Upcoming algorithms:
- Kalman Filter.
More ML algorithms in cuML and more ML primitives in ml-prims are being added currently. Example notebooks are provided in the python folder to test the functionality and performance. Goals for future versions include more algorithms and multi-gpu versions of the algorithms and primitives.
The installation option provided currently consists on building from source. Upcoming versions will add pip
and conda
options, along docker containers. They will be available in the coming weeks.
cuML is available from the rapidsai conda channel:
conda install -c nvidia -c rapidsai -c conda-forge -c pytorch -c defaults cuml
To install cuML from source, ensure the dependencies are met:
- cuDF (>=0.4.0)
- zlib Provided by zlib1g-dev in Ubuntu 16.04
- cmake (>= 3.8, version 3.11.4 or 3.12.4 is recommended)
- CUDA (>= 9.2)
- Cython (>= 0.28)
- gcc (>=5.4.0)
- faiss-gpu (>=1.4.0) - faiss-gpu is required to run the KNN algorithm. For using KNN with CUDA 9.2, faiss-gpu can be installed using conda:
conda install -c pytorch faiss-gpu cuda92
To use KNN on CUDA 10, faiss-gpu needs to be installed from source, with other installation options coming soon.

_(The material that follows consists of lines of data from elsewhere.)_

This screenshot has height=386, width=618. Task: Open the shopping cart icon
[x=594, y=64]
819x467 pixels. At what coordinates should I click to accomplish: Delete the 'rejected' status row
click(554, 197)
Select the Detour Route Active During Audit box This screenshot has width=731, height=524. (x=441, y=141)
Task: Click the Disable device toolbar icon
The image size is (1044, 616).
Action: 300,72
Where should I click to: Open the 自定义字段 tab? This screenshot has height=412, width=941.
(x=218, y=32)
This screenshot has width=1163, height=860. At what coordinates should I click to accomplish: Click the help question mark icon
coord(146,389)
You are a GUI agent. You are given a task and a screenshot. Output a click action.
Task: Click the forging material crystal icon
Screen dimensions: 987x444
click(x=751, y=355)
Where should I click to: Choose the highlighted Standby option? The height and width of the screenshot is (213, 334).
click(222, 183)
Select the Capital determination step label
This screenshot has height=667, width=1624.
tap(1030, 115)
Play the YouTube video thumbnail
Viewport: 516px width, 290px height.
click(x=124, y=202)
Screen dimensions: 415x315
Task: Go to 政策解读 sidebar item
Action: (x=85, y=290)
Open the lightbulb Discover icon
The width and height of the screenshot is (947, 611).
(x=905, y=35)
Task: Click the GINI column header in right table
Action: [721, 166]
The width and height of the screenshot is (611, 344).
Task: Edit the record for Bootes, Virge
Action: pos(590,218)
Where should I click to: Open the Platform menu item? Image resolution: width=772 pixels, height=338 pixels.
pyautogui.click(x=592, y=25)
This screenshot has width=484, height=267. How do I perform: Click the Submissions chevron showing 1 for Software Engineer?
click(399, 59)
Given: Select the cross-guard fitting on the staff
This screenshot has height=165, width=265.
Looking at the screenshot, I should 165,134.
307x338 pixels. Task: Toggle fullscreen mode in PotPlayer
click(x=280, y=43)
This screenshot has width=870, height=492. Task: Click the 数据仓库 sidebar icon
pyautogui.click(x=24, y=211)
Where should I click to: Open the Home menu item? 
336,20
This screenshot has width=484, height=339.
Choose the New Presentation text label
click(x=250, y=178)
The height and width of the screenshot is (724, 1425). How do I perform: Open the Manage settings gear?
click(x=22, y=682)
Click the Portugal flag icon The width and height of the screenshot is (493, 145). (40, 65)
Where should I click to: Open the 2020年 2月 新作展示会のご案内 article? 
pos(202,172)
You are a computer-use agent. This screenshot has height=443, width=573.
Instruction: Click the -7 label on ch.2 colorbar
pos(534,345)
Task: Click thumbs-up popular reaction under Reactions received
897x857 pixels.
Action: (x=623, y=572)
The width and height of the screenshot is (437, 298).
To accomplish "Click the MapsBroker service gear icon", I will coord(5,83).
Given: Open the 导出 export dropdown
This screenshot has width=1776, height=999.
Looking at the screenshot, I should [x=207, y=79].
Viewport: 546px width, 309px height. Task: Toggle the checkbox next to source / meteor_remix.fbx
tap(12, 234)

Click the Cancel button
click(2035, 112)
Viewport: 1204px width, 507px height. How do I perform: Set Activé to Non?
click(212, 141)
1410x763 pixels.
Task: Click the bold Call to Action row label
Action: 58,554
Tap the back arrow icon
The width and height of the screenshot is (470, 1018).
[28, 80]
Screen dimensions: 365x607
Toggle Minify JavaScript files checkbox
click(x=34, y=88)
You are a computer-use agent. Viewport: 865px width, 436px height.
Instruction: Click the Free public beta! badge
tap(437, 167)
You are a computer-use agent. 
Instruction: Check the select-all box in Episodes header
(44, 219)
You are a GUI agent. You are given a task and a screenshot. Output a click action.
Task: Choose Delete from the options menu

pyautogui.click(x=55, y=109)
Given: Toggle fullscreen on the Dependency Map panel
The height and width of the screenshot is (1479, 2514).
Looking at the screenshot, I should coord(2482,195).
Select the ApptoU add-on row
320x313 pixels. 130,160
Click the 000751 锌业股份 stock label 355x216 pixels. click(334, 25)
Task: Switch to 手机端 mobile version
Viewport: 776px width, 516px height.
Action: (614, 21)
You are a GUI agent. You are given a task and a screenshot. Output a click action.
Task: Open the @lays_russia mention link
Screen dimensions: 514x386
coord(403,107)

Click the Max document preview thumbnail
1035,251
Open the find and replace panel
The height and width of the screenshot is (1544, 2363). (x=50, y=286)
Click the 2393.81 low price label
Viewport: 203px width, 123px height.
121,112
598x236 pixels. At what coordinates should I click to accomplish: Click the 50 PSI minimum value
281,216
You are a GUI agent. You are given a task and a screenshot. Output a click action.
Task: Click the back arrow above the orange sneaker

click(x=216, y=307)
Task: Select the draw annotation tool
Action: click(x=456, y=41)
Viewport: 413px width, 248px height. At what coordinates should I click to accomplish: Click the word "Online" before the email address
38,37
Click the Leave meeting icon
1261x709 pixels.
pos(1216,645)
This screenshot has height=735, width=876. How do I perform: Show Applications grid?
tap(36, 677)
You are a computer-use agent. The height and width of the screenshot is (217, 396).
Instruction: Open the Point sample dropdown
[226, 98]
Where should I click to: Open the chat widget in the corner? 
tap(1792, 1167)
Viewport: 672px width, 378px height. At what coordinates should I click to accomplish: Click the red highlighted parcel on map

Once dependencies are present, follow the steps below:
- Clone the repository.
$ git clone --recurse-submodules https://github.com/rapidsai/cuml.git
- Build and install
libcuml
(the C++/CUDA library containing the cuML algorithms), starting from the repository root folder:
$ cd cuML
$ mkdir build
$ cd build
$ cmake ..
Note: if using a conda environment (recommended currently), then cmake can be configured appropriately via:
$ cmake .. -DCMAKE_INSTALL_PREFIX=$CONDA_PREFIX
- Build
libcuml
:
$ make -j
$ make install
To run tests (optional):
$ ./ml_test
If you want a list of the available tests:
$ ./ml_test --gtest_list_tests
- Build the
cuml
python package:
$ cd ../../python
$ python setup.py build_ext --inplace
To run Python tests (optional):
$ py.test cuML/test -v
If you want a list of the available tests:
$ py.test cuML/test --collect-only
- Finally, install the Python package to your Python path:
$ python setup.py install
Demo notebooks can be found in python/notebooks
folder.
The external folders contains submodules that this project in-turn depends on. Appropriate location flags
will be automatically populated in the main CMakeLists.txt
file for these.
Current external submodules are:
Please use issues and pull requests to report bugs and add functionality.
Find out more details on the RAPIDS site
The RAPIDS suite of open source software libraries aim to enable execution of end-to-end data science and analytics pipelines entirely on GPUs. It relies on NVIDIA® CUDA® primitives for low-level compute optimization, but exposing that GPU parallelism and high-bandwidth memory speed through user-friendly Python interfaces.